The Catechism of the Catholic Church, §1471 explains:

An indulgence is a remission before God of the temporal punishment due to sins whose guilt has already been forgiven, which the faithful Christian who is duly disposed gains under certain prescribed conditions through the action of the Church which, as the minister of redemption, dispenses and applies with authority the treasury of the satisfactions of Christ and the saints.

Moreover, section 1478 of the Catechism clarifies that by offering indulgences, "The Church does not want simply to come to the aid of these Christians, but also to spur them to works of devotion, penance and charity."

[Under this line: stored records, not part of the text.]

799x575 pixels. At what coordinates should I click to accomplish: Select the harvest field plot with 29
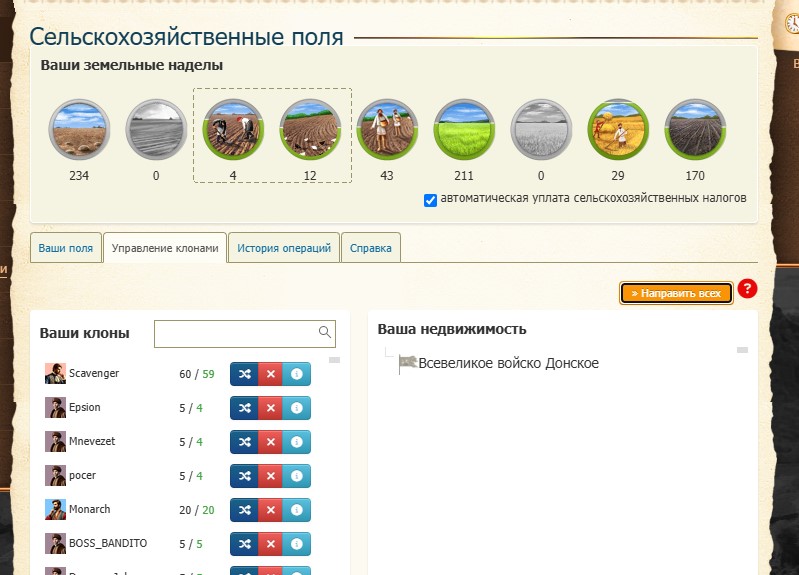[618, 130]
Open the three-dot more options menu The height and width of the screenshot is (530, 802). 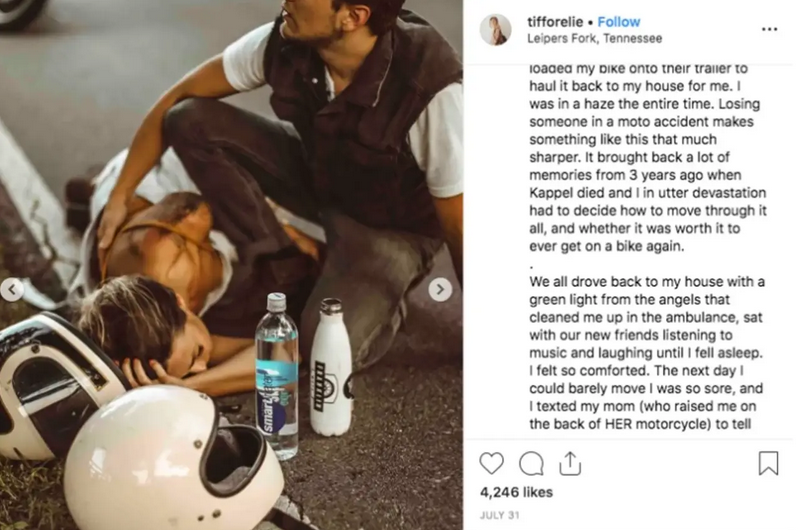pyautogui.click(x=770, y=29)
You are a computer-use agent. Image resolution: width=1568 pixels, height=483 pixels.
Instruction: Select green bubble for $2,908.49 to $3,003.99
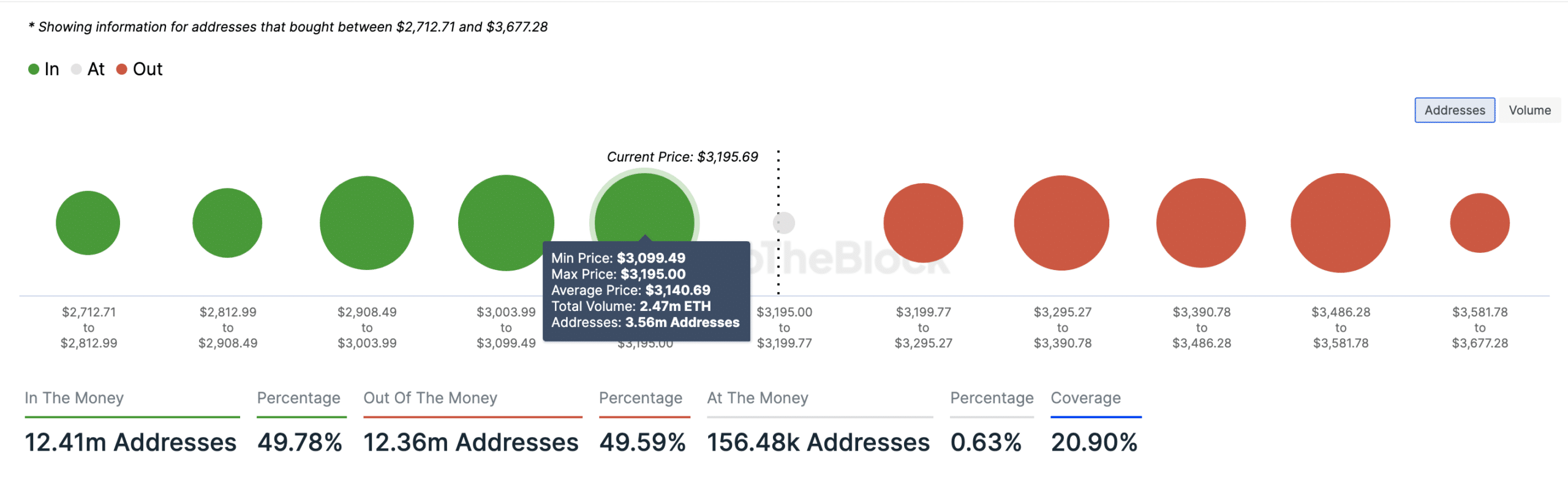(x=366, y=223)
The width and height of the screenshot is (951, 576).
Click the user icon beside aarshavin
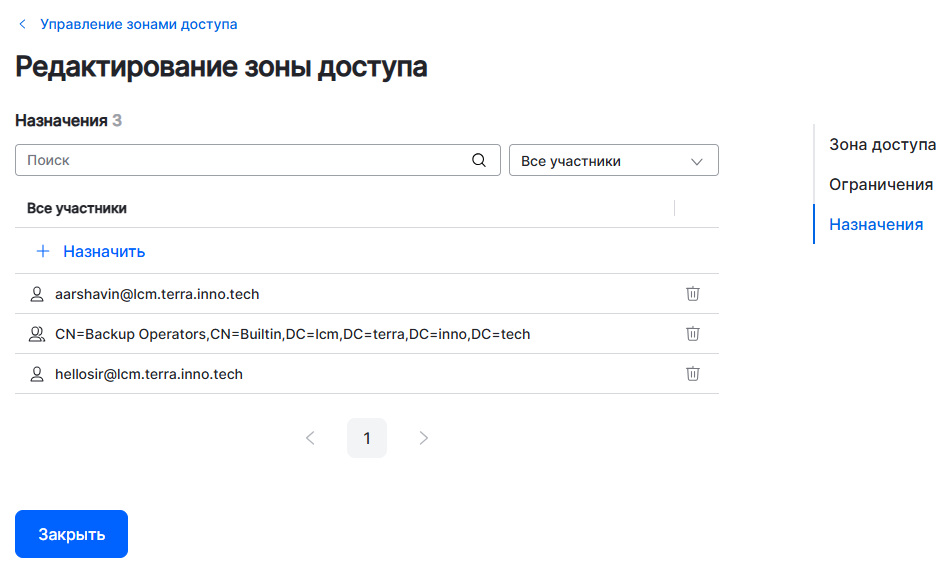[38, 294]
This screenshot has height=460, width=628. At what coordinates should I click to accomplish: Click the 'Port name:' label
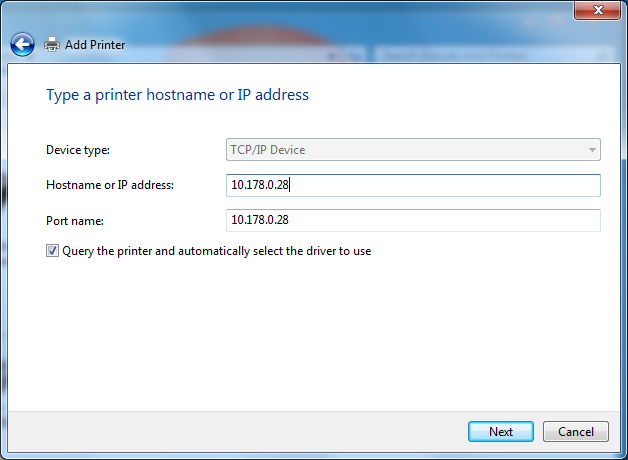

Partial indulgences alleviate some of that temporal punishment, while plenary indulgences offer remission of all temporal punishment. Indulgences may benefit one's own soul or may be offered on behalf of the souls in Purgatory.

In order to obtain a plenary indulgence, one must first be in a state of grace; he must be in communion with the Church and detached from both mortal and venial sin.

Indulgences may benefit one's own soul or may be offered on behalf of the souls in Purgatory.

Second, one must attend the sacrament of penance and receive the Blessed Sacrament within about two weeks before or after performing the indulgenced work.

Third, one must pray for the good intentions of the Holy Father.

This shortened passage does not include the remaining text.